The wardens shove at me, but instead of hearing their taunts and threats, my ears focus on the voice around the corner.
“You think I won’t turn you in, that Uncle won’t investigate because you’re family? You haven’t been family to us for most of my life!”
“Be reasonable, Asher,” Nabal warns. “You know I’ll not let you leave with that attitude.”
“And those who come looking for me? Will you lock everyone away, one by one?” As he speaks, Asher limps nearer. His footfalls are staggered but determined and hurried, aided by a cane. He rounds the corner and stops short, face-to-face with me.
Instinct calls for me to spin circles, tail wagging, or to jump on him. Surely, the latter would be met with more disapproval than before now that I weigh as much as he does. His curiosity sweeps across me. As Nabal appears behind him and calls me by name, Asher’s gray-green eyes widen.
I step toward him, but he stumbles back. The wardens grab me.
Asher’s glare whips to his grandfather. “Mar? What did you do to him?”
“If the great prodigy can’t figure it out, why should I tell him?”
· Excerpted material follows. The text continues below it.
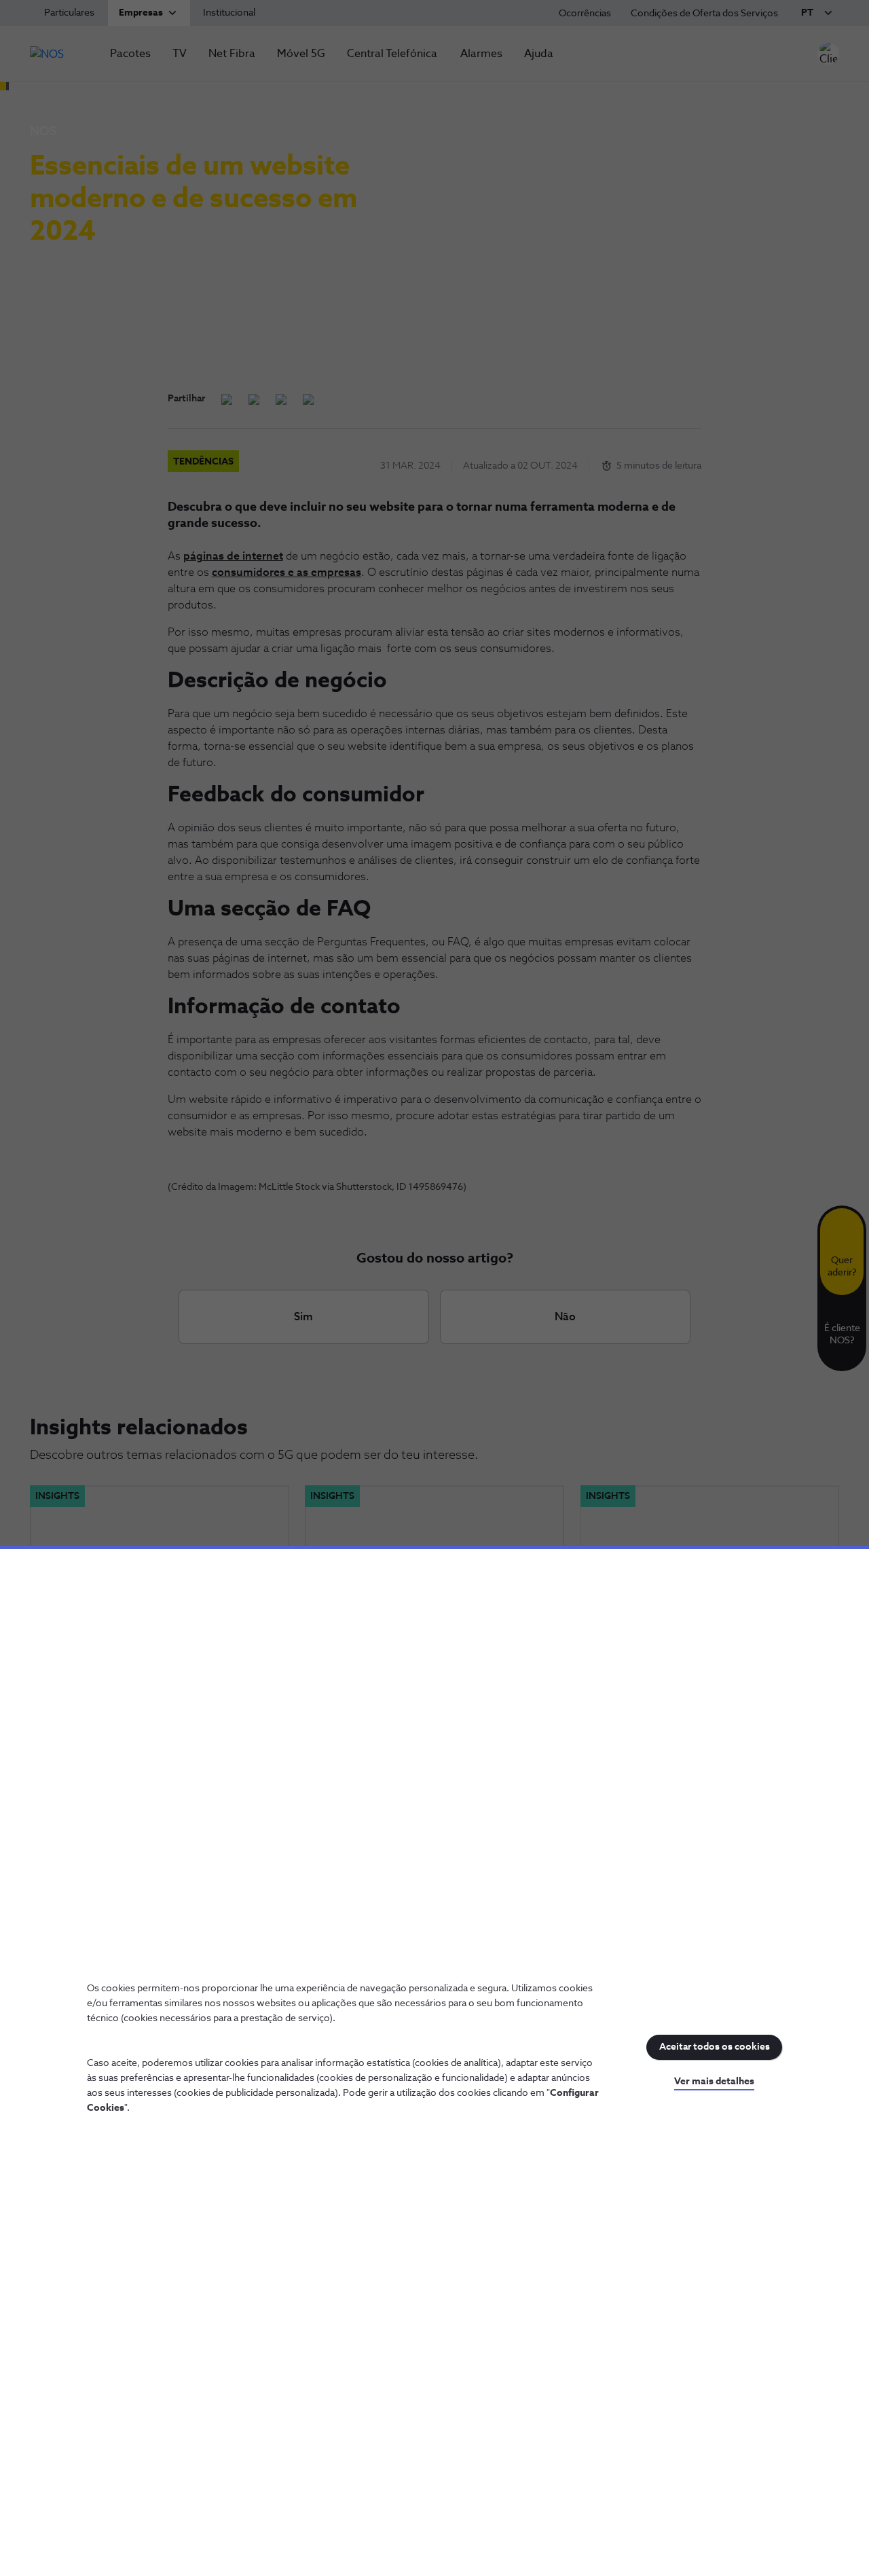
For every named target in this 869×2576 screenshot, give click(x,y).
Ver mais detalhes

Asher frowns, but Nabal grins.
With a snap of his fingers, he summons another subordinate to his side. “Bring Brute to the arena. I’d like my grandson to meet him.”
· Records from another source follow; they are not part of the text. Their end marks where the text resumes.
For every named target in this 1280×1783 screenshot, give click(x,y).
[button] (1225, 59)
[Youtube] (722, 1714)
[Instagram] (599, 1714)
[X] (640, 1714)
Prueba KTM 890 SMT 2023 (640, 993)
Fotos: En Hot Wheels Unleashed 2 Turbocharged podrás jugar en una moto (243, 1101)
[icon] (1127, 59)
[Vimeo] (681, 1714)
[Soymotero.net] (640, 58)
As the lackey nods and takes off, my heart sinks to my toes, frozen and heavy with dread. More wardens seize Asher, and I growl.
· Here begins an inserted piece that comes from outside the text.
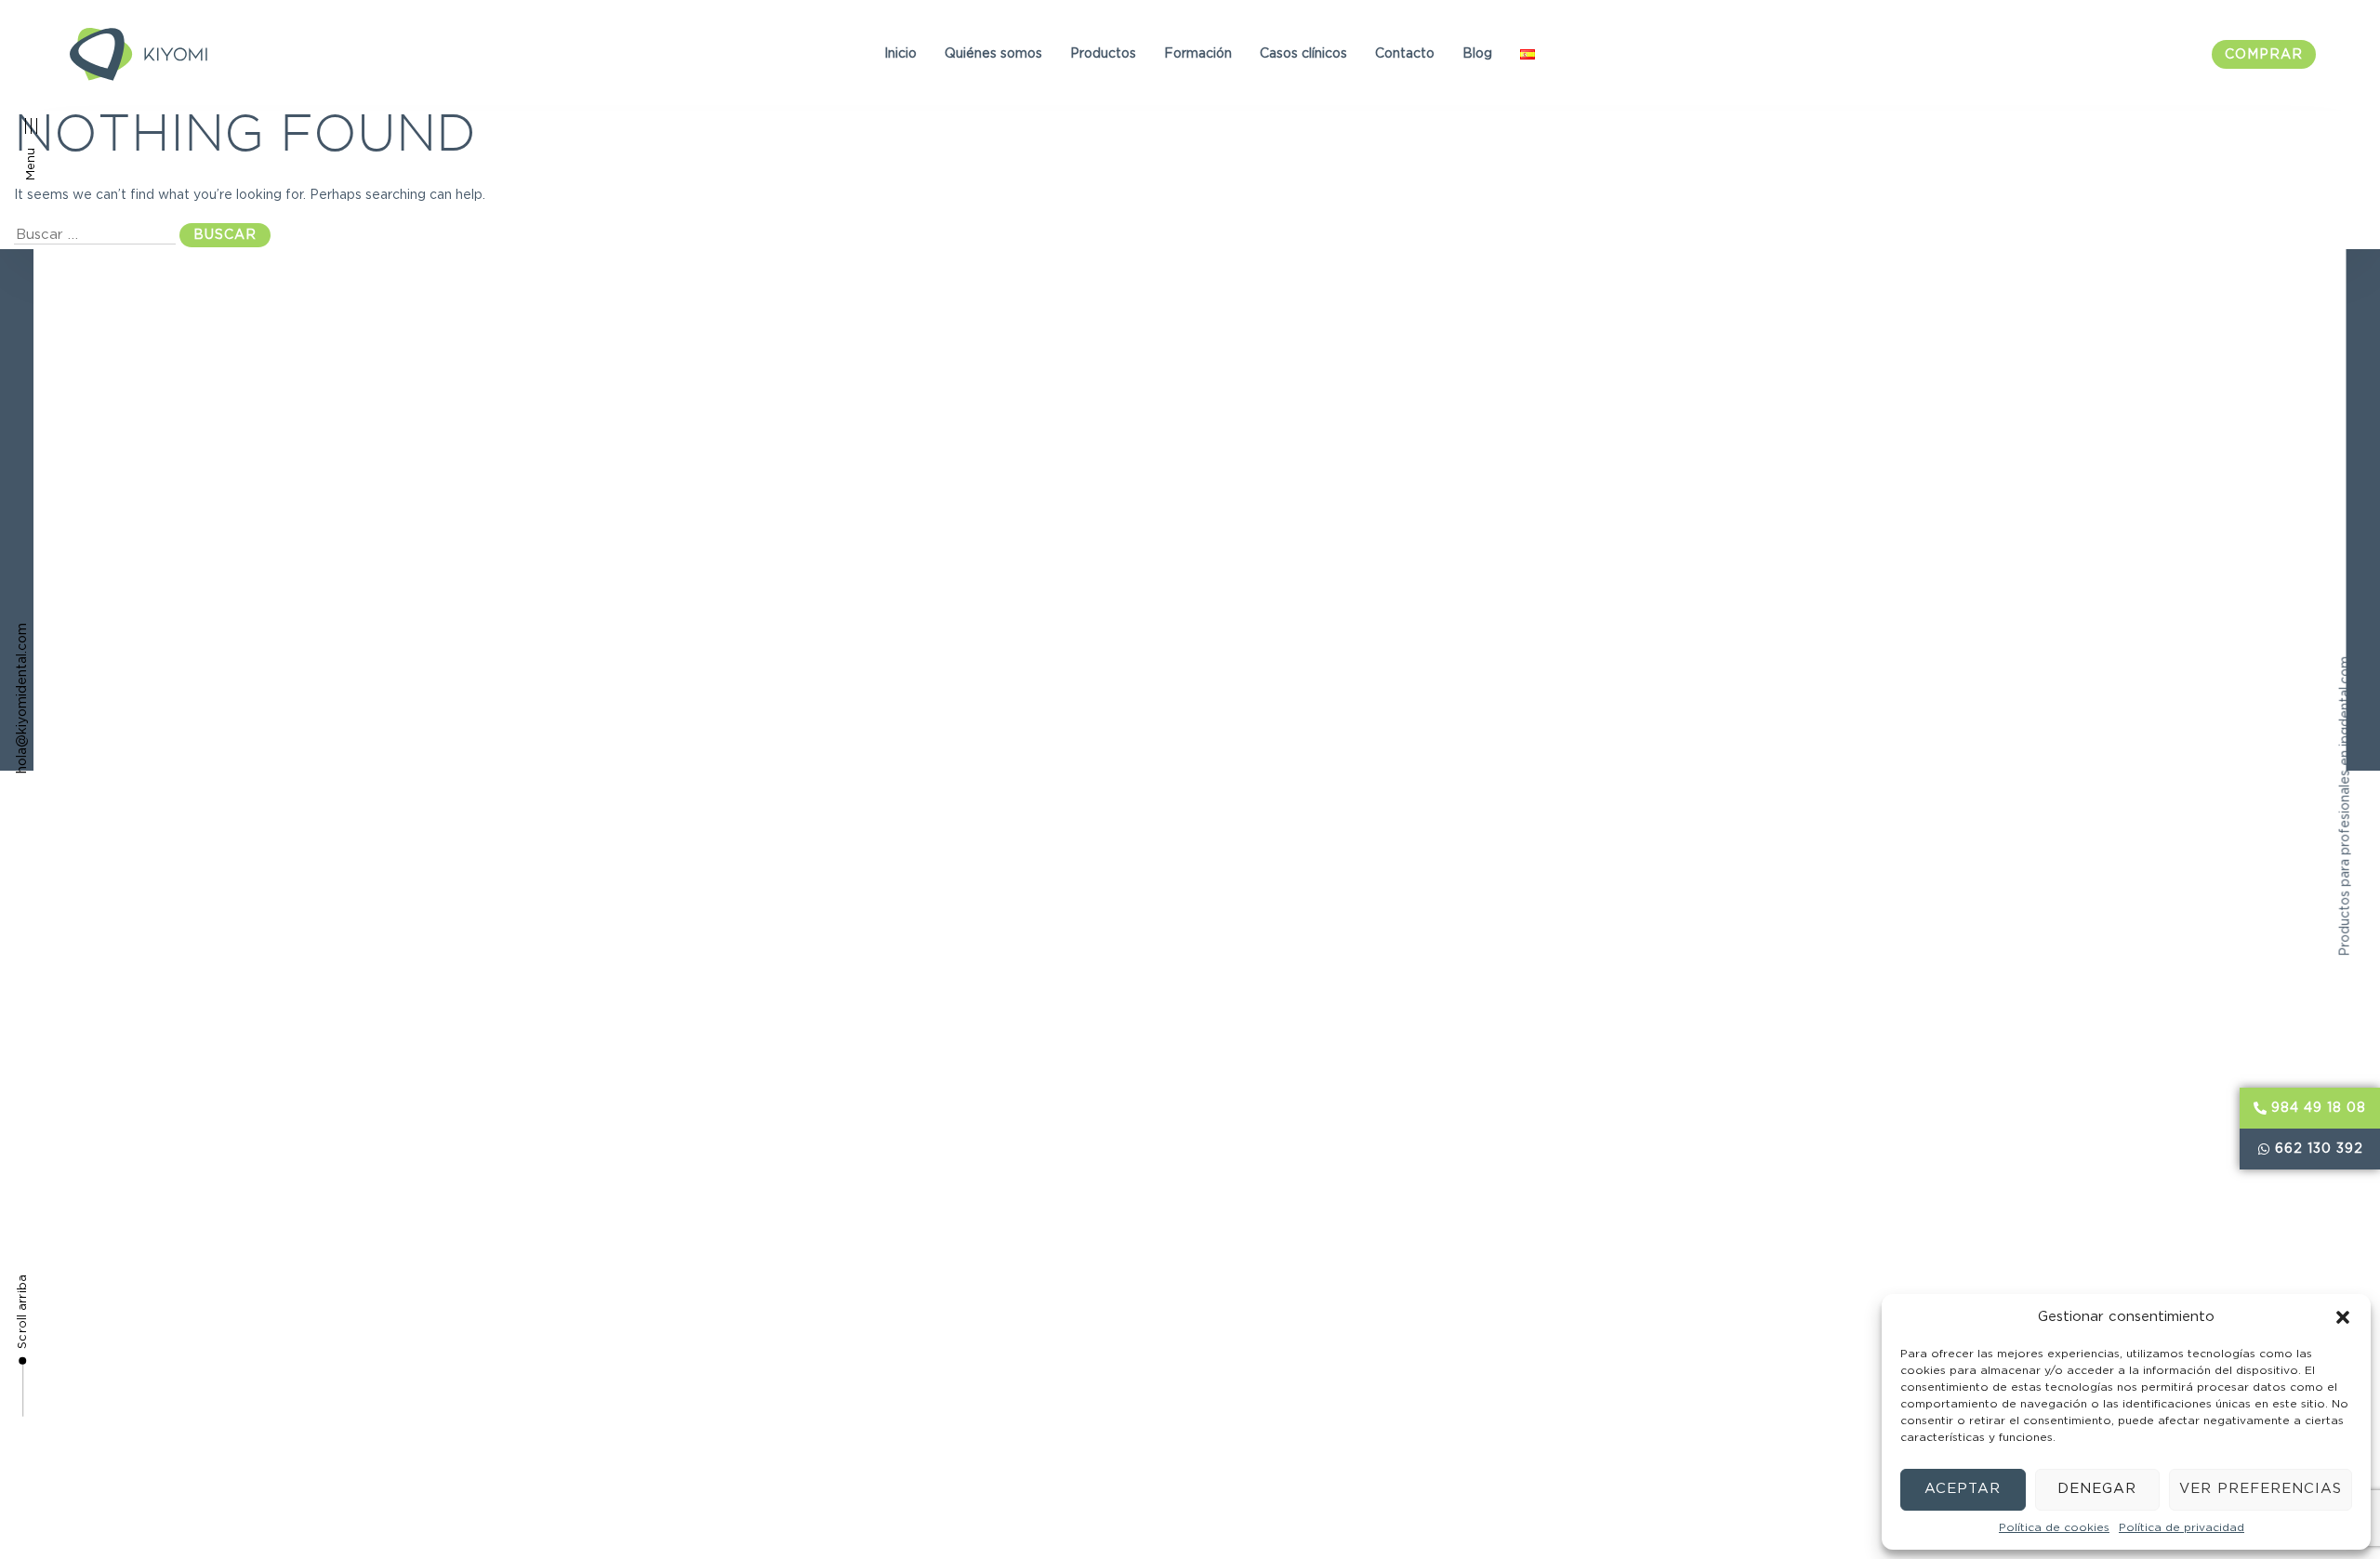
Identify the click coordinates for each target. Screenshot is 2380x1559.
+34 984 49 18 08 (1802, 383)
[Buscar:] (95, 235)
“Who would you like to bet on, Mar?” Nabal asks. I don’t know if he intends for Brute’s opponent to be me or Asher, but either scenario is unacceptable. Asher is alive, and I’ll keep him that way.
I slam into the warden on my right, and he hits the rough granite wall with a cry. Ripping free of his grasp, I kick his comrade into the opposite wall and lunge at Asher’s captors. I take one to the floor with me as a lightning staff swings over my head. The man I pin slides a knife from his sleeve, and I bash his hand against the stone floor. The granite chips, the weapon bends, and the man’s hand breaks. He cries as I leap at my next target and grab the handle of a lightning staff.
The first two wardens rise and plague Asher. He swats at them with his cane, holding his own. It’s like his fencing lessons, only his left leg can barely support him.
I tackle one of his foes from behind and sink my teeth into his shoulder, evoking an ear-splitting scream. Before we hit the ground, Brute crushes us against the wall. The warden is out before he can acknowledge the pain of whatever broke. I’m not alright either.
The smells of blood and anger clog my nose. Brute’s teeth clamp into my right forearm. I claw at his face, kick at his gut and chest, but he bites down harder, head shaking as he drags me away from the wall. A solid kick to his jaw gains my freedom, but it doesn’t do my arm any favors.
Asher aims a captured pistol at Nabal. “Call them off!”
Brute is on me again. He is big, too tall to stand erect in this hallway. Combining his size, strength, and experience, I won’t survive a direct battle with him.
Squirming free of his hold, I cling to his back and search for Asher in this chaos. I find him at the wrong moment. A knife in his chest, he crumples to the floor. It’s me who screams.
A lightning staff stabs between my shoulder blades. I leap away, trying to run to Asher, but another staff burns my side, and I fall. Another strike finds me, then another, until I can’t feel them anymore.